On the Diffusion Geometry of Graph Laplacians and Applications
This work addresses theoretical foundations in graph-based machine learning and spectral methods, offering insights into geometry preservation for researchers in applied mathematics and data science, though it appears incremental as it builds on classical spectral embedding concepts.
The paper tackles the problem of understanding diffusion geometry on directed, weighted graphs by defining a diffusion distance based on random walks and showing that eigenfunctions of the graph Laplacian interact nicely with this distance, providing a lower bound inequality.
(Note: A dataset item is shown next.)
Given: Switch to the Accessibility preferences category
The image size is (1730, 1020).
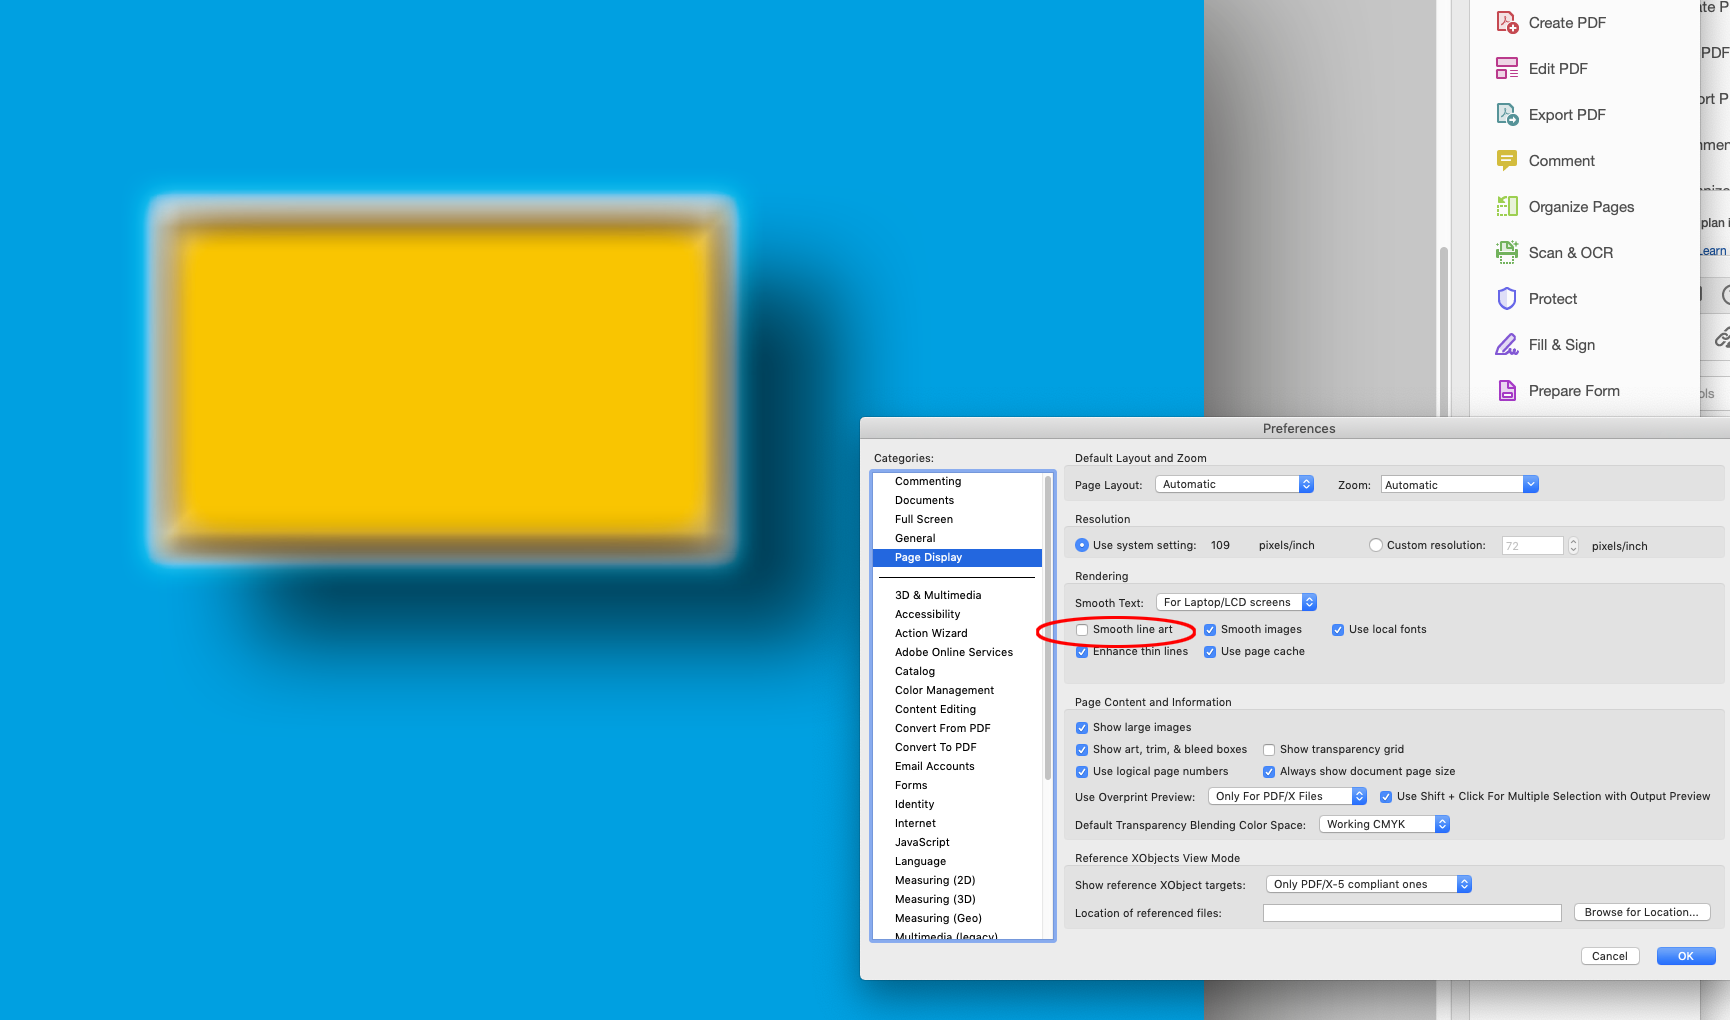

The result implies that spectral embedding preserves geometric aspects in clustered data, with high correlation observed between the distance and eigenfunction magnitudes.
We study directed, weighted graphs $G=(V,E)$ and consider the (not necessarily symmetric) averaging operator $$ (\mathcal{L}u)(i) = -\sum_{j \sim_{} i}{p_{ij} (u(j) - u(i))},$$ where $p_{ij}$ are normalized edge weights. Given a vertex $i \in V$, we define the diffusion distance to a set $B \subset V$ as the smallest number of steps $d_{B}(i) \in \mathbb{N}$ required for half of all random walks started in $i$ and moving randomly with respect to the weights $p_{ij}$ to visit $B$ within $d_{B}(i)$ steps. Our main result is that the eigenfunctions interact nicely with this notion of distance. In particular, if $u$ satisfies $\mathcal{L}u = λu$ on $V$ and $$ B = \left\{ i \in V: - \varepsilon \leq u(i) \leq \varepsilon \right\} \neq \emptyset,$$ then, for all $i \in V$, $$ d_{B}(i) \log{\left( \frac{1}{|1-λ|} \right) } \geq \log{\left( \frac{ |u(i)| }{\|u\|_{L^{\infty}}} \right)} - \log{\left(\frac{1}{2} + \varepsilon\right)}.$$ $d_B(i)$ is a remarkably good approximation of $|u|$ in the sense of having very high correlation. The result implies that the classical one-dimensional spectral embedding preserves particular aspects of geometry in the presence of clustered data. We also give a continuous variant of the result which has a connection to the hot spots conjecture.